#### [Your assignment]
Reproduce the rows starting at the line containing "The width and height of the screenshot is (1557, 801)." and ending at the line containing "timestamp: Today 10:29", swapping "Find the location of" for "Locate" and leaving everything else as it is.

#### [Records for the task]
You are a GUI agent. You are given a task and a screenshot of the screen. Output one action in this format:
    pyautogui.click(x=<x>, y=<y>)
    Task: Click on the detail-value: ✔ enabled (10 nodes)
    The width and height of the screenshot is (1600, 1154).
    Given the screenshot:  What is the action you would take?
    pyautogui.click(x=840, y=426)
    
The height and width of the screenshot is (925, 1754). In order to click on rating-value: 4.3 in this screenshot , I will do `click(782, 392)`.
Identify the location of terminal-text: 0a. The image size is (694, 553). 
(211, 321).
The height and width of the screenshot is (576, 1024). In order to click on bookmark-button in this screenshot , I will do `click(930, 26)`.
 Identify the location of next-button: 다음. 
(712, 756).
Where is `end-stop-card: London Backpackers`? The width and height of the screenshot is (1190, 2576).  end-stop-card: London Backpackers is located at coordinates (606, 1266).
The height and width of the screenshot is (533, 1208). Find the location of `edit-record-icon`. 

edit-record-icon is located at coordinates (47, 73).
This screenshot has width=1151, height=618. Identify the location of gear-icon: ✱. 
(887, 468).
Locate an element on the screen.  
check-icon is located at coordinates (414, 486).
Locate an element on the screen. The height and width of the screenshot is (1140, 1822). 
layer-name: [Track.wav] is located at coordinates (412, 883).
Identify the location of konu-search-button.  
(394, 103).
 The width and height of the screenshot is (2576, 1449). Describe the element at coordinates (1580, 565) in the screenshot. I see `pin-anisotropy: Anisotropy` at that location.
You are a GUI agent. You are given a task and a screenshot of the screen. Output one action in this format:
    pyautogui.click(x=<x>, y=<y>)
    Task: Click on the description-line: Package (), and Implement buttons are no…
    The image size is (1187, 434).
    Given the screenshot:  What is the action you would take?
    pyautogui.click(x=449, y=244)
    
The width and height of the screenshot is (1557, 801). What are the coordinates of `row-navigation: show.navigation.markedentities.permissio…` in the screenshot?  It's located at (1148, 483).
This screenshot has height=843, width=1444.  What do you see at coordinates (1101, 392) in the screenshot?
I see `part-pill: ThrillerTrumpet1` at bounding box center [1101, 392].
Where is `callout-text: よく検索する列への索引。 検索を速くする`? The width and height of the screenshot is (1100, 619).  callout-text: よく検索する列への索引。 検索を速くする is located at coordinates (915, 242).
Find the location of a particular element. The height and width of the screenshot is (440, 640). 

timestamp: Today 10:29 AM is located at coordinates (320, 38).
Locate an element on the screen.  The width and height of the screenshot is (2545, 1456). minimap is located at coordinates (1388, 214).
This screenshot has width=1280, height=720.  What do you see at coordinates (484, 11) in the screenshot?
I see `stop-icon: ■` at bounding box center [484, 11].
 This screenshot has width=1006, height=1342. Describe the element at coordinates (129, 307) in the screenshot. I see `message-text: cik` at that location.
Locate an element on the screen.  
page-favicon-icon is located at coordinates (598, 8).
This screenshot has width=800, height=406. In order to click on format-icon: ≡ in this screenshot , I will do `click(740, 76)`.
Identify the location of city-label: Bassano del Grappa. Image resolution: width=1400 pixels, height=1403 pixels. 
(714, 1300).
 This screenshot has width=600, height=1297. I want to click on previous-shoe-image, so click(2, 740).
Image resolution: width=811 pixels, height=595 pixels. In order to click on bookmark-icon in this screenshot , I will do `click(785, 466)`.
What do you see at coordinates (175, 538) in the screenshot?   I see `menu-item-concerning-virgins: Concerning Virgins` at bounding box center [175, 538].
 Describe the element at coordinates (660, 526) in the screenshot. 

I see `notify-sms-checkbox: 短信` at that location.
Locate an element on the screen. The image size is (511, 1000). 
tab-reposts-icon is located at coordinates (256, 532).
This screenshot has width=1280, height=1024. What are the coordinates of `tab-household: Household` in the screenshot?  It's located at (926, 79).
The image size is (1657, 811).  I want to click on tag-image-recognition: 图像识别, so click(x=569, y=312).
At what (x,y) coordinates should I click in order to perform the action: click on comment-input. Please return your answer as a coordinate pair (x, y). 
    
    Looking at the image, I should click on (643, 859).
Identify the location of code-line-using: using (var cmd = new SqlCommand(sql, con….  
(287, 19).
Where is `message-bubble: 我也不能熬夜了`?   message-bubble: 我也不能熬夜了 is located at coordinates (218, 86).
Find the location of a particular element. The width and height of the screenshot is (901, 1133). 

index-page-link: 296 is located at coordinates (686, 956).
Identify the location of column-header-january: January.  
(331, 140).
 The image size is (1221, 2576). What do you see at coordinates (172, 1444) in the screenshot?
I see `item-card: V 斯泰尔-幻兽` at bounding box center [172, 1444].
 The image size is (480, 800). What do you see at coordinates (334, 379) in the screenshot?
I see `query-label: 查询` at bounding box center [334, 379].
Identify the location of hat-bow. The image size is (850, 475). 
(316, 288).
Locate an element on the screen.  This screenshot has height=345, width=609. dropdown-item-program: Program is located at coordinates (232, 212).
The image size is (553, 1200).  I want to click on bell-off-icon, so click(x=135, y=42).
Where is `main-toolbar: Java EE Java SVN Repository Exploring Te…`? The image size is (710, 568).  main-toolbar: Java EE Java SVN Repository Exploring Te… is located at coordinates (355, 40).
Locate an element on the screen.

#### [Answer for this exercise]
The width and height of the screenshot is (1557, 801). What are the coordinates of `row-navigation: show.navigation.markedentities.permissio…` in the screenshot?  It's located at (1148, 483).
This screenshot has height=843, width=1444.  What do you see at coordinates (1101, 392) in the screenshot?
I see `part-pill: ThrillerTrumpet1` at bounding box center [1101, 392].
Where is `callout-text: よく検索する列への索引。 検索を速くする`? The width and height of the screenshot is (1100, 619).  callout-text: よく検索する列への索引。 検索を速くする is located at coordinates (915, 242).
Locate a particular element. The height and width of the screenshot is (440, 640). 

timestamp: Today 10:29 AM is located at coordinates (320, 38).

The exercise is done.